-- START OF Input for this task --

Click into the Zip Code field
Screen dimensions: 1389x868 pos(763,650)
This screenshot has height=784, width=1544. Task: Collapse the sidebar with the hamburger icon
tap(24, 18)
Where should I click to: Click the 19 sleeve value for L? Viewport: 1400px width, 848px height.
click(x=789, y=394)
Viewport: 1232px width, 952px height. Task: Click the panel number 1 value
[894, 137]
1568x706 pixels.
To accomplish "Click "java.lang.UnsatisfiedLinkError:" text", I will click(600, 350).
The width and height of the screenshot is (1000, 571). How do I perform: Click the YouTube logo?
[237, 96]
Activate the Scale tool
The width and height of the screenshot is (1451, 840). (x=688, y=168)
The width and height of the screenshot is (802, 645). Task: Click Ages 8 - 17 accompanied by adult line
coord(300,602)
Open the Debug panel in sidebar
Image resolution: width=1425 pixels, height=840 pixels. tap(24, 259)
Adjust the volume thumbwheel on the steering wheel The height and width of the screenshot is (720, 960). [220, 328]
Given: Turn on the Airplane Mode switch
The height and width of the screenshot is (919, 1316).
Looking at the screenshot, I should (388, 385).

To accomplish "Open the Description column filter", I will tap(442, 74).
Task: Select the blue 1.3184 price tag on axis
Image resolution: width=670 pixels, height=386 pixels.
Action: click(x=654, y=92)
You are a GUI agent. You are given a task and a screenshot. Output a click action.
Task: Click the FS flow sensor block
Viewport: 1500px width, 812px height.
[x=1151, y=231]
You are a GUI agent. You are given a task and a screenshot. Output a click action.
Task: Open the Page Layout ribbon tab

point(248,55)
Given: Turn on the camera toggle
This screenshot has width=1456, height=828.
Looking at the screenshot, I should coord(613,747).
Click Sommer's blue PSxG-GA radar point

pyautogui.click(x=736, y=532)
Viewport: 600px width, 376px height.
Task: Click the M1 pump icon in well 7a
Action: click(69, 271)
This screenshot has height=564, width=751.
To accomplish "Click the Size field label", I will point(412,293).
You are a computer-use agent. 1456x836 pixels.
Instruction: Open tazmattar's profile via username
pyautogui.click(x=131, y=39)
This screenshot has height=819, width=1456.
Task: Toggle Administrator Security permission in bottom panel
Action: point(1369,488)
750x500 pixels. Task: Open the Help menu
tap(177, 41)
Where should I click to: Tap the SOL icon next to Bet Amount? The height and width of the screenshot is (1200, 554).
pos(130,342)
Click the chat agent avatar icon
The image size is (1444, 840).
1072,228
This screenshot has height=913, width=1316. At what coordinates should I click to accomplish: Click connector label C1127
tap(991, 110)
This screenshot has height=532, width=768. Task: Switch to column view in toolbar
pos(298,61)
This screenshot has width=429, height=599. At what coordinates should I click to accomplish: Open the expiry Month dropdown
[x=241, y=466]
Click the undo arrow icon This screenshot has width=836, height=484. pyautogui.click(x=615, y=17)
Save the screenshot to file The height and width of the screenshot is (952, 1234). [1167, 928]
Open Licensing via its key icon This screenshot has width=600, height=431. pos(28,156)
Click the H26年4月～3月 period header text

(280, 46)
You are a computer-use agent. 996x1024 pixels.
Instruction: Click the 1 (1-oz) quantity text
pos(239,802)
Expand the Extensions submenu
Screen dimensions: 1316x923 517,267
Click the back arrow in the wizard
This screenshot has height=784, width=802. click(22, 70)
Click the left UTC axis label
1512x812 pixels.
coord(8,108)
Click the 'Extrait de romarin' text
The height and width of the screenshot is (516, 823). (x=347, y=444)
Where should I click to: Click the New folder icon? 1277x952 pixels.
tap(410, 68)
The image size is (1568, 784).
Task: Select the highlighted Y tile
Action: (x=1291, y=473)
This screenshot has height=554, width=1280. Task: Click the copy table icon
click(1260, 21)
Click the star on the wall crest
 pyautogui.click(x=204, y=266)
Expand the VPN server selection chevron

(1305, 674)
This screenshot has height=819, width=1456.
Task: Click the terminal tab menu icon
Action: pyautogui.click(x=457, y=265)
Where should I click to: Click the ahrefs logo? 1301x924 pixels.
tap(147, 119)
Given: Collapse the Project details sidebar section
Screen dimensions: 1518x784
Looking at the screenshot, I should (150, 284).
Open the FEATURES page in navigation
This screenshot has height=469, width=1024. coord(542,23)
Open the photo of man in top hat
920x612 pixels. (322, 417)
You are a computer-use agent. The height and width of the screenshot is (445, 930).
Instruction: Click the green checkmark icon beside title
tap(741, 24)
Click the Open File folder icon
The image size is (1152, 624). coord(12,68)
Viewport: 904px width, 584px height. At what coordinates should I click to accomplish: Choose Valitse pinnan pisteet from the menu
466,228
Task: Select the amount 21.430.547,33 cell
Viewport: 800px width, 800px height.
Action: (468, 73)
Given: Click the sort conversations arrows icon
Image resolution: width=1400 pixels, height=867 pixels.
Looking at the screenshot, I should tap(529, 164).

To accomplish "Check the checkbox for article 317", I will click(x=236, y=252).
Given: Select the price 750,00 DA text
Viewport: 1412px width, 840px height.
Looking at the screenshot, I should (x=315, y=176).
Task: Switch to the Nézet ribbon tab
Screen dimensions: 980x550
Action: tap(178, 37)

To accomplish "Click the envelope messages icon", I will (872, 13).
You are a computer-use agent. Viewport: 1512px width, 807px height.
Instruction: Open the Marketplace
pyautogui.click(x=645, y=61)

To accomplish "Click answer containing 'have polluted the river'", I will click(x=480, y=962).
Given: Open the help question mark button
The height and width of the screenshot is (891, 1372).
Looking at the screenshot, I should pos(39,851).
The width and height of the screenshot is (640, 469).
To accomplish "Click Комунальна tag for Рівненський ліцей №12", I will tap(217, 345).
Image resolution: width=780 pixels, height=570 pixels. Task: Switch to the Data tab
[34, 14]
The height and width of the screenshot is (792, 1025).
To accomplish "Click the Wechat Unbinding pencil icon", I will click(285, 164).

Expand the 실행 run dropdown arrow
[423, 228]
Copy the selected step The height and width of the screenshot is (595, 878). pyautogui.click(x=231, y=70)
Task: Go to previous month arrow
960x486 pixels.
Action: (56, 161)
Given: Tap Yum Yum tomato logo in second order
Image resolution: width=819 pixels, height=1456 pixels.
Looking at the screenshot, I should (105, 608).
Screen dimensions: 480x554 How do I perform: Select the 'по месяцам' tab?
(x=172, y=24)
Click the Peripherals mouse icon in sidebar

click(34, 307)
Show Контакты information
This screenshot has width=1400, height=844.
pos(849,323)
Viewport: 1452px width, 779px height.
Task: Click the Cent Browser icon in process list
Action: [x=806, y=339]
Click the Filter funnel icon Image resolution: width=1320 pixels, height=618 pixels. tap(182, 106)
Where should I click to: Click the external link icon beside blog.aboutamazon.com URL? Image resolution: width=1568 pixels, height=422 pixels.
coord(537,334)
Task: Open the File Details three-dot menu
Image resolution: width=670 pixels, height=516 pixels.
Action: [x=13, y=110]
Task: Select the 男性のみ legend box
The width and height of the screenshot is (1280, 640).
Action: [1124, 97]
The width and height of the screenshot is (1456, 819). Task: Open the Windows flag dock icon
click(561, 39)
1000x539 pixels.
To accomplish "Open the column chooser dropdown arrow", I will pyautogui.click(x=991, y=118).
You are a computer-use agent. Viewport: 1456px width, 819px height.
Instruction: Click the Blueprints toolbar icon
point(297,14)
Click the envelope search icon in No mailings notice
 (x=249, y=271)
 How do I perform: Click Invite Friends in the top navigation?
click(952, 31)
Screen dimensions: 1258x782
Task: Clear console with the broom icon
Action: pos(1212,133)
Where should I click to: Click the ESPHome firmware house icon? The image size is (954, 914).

-- END OF Input for this task --

- **Brief**
Write out every line of the listing above word for word, with nothing added or left out.

- **Answer to this exercise**
Click into the Zip Code field
Screen dimensions: 1389x868 pos(763,650)
This screenshot has height=784, width=1544. Task: Collapse the sidebar with the hamburger icon
tap(24, 18)
Where should I click to: Click the 19 sleeve value for L? Viewport: 1400px width, 848px height.
click(x=789, y=394)
Viewport: 1232px width, 952px height. Task: Click the panel number 1 value
[894, 137]
1568x706 pixels.
To accomplish "Click "java.lang.UnsatisfiedLinkError:" text", I will click(600, 350).
The width and height of the screenshot is (1000, 571). How do I perform: Click the YouTube logo?
[237, 96]
Activate the Scale tool
The width and height of the screenshot is (1451, 840). (x=688, y=168)
The width and height of the screenshot is (802, 645). Task: Click Ages 8 - 17 accompanied by adult line
coord(300,602)
Open the Debug panel in sidebar
Image resolution: width=1425 pixels, height=840 pixels. tap(24, 259)
Adjust the volume thumbwheel on the steering wheel The height and width of the screenshot is (720, 960). [220, 328]
Given: Turn on the Airplane Mode switch
The height and width of the screenshot is (919, 1316).
Looking at the screenshot, I should (388, 385).

To accomplish "Open the Description column filter", I will tap(442, 74).
Task: Select the blue 1.3184 price tag on axis
Image resolution: width=670 pixels, height=386 pixels.
Action: click(x=654, y=92)
You are a GUI agent. You are given a task and a screenshot. Output a click action.
Task: Click the FS flow sensor block
Viewport: 1500px width, 812px height.
[x=1151, y=231]
You are a GUI agent. You are given a task and a screenshot. Output a click action.
Task: Open the Page Layout ribbon tab

point(248,55)
Given: Turn on the camera toggle
This screenshot has width=1456, height=828.
Looking at the screenshot, I should coord(613,747).
Click Sommer's blue PSxG-GA radar point

pyautogui.click(x=736, y=532)
Viewport: 600px width, 376px height.
Task: Click the M1 pump icon in well 7a
Action: click(69, 271)
This screenshot has height=564, width=751.
To accomplish "Click the Size field label", I will point(412,293).
You are a computer-use agent. 1456x836 pixels.
Instruction: Open tazmattar's profile via username
pyautogui.click(x=131, y=39)
This screenshot has height=819, width=1456.
Task: Toggle Administrator Security permission in bottom panel
Action: point(1369,488)
750x500 pixels. Task: Open the Help menu
tap(177, 41)
Where should I click to: Tap the SOL icon next to Bet Amount? The height and width of the screenshot is (1200, 554).
pos(130,342)
Click the chat agent avatar icon
The image size is (1444, 840).
1072,228
This screenshot has height=913, width=1316. At what coordinates should I click to accomplish: Click connector label C1127
tap(991, 110)
This screenshot has height=532, width=768. Task: Switch to column view in toolbar
pos(298,61)
This screenshot has width=429, height=599. At what coordinates should I click to accomplish: Open the expiry Month dropdown
[x=241, y=466]
Click the undo arrow icon This screenshot has width=836, height=484. pyautogui.click(x=615, y=17)
Save the screenshot to file The height and width of the screenshot is (952, 1234). [1167, 928]
Open Licensing via its key icon This screenshot has width=600, height=431. pos(28,156)
Click the H26年4月～3月 period header text

(280, 46)
You are a computer-use agent. 996x1024 pixels.
Instruction: Click the 1 (1-oz) quantity text
pos(239,802)
Expand the Extensions submenu
Screen dimensions: 1316x923 517,267
Click the back arrow in the wizard
This screenshot has height=784, width=802. click(22, 70)
Click the left UTC axis label
1512x812 pixels.
coord(8,108)
Click the 'Extrait de romarin' text
The height and width of the screenshot is (516, 823). (x=347, y=444)
Where should I click to: Click the New folder icon? 1277x952 pixels.
tap(410, 68)
The image size is (1568, 784).
Task: Select the highlighted Y tile
Action: (x=1291, y=473)
This screenshot has height=554, width=1280. Task: Click the copy table icon
click(1260, 21)
Click the star on the wall crest
 pyautogui.click(x=204, y=266)
Expand the VPN server selection chevron

(1305, 674)
This screenshot has height=819, width=1456.
Task: Click the terminal tab menu icon
Action: pyautogui.click(x=457, y=265)
Where should I click to: Click the ahrefs logo? 1301x924 pixels.
tap(147, 119)
Given: Collapse the Project details sidebar section
Screen dimensions: 1518x784
Looking at the screenshot, I should (150, 284).
Open the FEATURES page in navigation
This screenshot has height=469, width=1024. coord(542,23)
Open the photo of man in top hat
920x612 pixels. (322, 417)
You are a computer-use agent. The height and width of the screenshot is (445, 930).
Instruction: Click the green checkmark icon beside title
tap(741, 24)
Click the Open File folder icon
The image size is (1152, 624). coord(12,68)
Viewport: 904px width, 584px height. At what coordinates should I click to accomplish: Choose Valitse pinnan pisteet from the menu
466,228
Task: Select the amount 21.430.547,33 cell
Viewport: 800px width, 800px height.
Action: (468, 73)
Given: Click the sort conversations arrows icon
Image resolution: width=1400 pixels, height=867 pixels.
Looking at the screenshot, I should tap(529, 164).

To accomplish "Check the checkbox for article 317", I will click(x=236, y=252).
Given: Select the price 750,00 DA text
Viewport: 1412px width, 840px height.
Looking at the screenshot, I should (x=315, y=176).
Task: Switch to the Nézet ribbon tab
Screen dimensions: 980x550
Action: tap(178, 37)

To accomplish "Click the envelope messages icon", I will (872, 13).
You are a computer-use agent. Viewport: 1512px width, 807px height.
Instruction: Open the Marketplace
pyautogui.click(x=645, y=61)

To accomplish "Click answer containing 'have polluted the river'", I will click(x=480, y=962).
Given: Open the help question mark button
The height and width of the screenshot is (891, 1372).
Looking at the screenshot, I should pos(39,851).
The width and height of the screenshot is (640, 469).
To accomplish "Click Комунальна tag for Рівненський ліцей №12", I will tap(217, 345).
Image resolution: width=780 pixels, height=570 pixels. Task: Switch to the Data tab
[34, 14]
The height and width of the screenshot is (792, 1025).
To accomplish "Click the Wechat Unbinding pencil icon", I will click(285, 164).

Expand the 실행 run dropdown arrow
[423, 228]
Copy the selected step The height and width of the screenshot is (595, 878). pyautogui.click(x=231, y=70)
Task: Go to previous month arrow
960x486 pixels.
Action: (56, 161)
Given: Tap Yum Yum tomato logo in second order
Image resolution: width=819 pixels, height=1456 pixels.
Looking at the screenshot, I should (105, 608).
Screen dimensions: 480x554 How do I perform: Select the 'по месяцам' tab?
(x=172, y=24)
Click the Peripherals mouse icon in sidebar

click(34, 307)
Show Контакты information
This screenshot has width=1400, height=844.
pos(849,323)
Viewport: 1452px width, 779px height.
Task: Click the Cent Browser icon in process list
Action: [x=806, y=339]
Click the Filter funnel icon Image resolution: width=1320 pixels, height=618 pixels. tap(182, 106)
Where should I click to: Click the external link icon beside blog.aboutamazon.com URL? Image resolution: width=1568 pixels, height=422 pixels.
coord(537,334)
Task: Open the File Details three-dot menu
Image resolution: width=670 pixels, height=516 pixels.
Action: [x=13, y=110]
Task: Select the 男性のみ legend box
The width and height of the screenshot is (1280, 640).
Action: [1124, 97]
The width and height of the screenshot is (1456, 819). Task: Open the Windows flag dock icon
click(561, 39)
1000x539 pixels.
To accomplish "Open the column chooser dropdown arrow", I will pyautogui.click(x=991, y=118).
You are a computer-use agent. Viewport: 1456px width, 819px height.
Instruction: Click the Blueprints toolbar icon
point(297,14)
Click the envelope search icon in No mailings notice
 (x=249, y=271)
 How do I perform: Click Invite Friends in the top navigation?
click(952, 31)
Screen dimensions: 1258x782
Task: Clear console with the broom icon
Action: pos(1212,133)
Where should I click to: Click the ESPHome firmware house icon? The image size is (954, 914).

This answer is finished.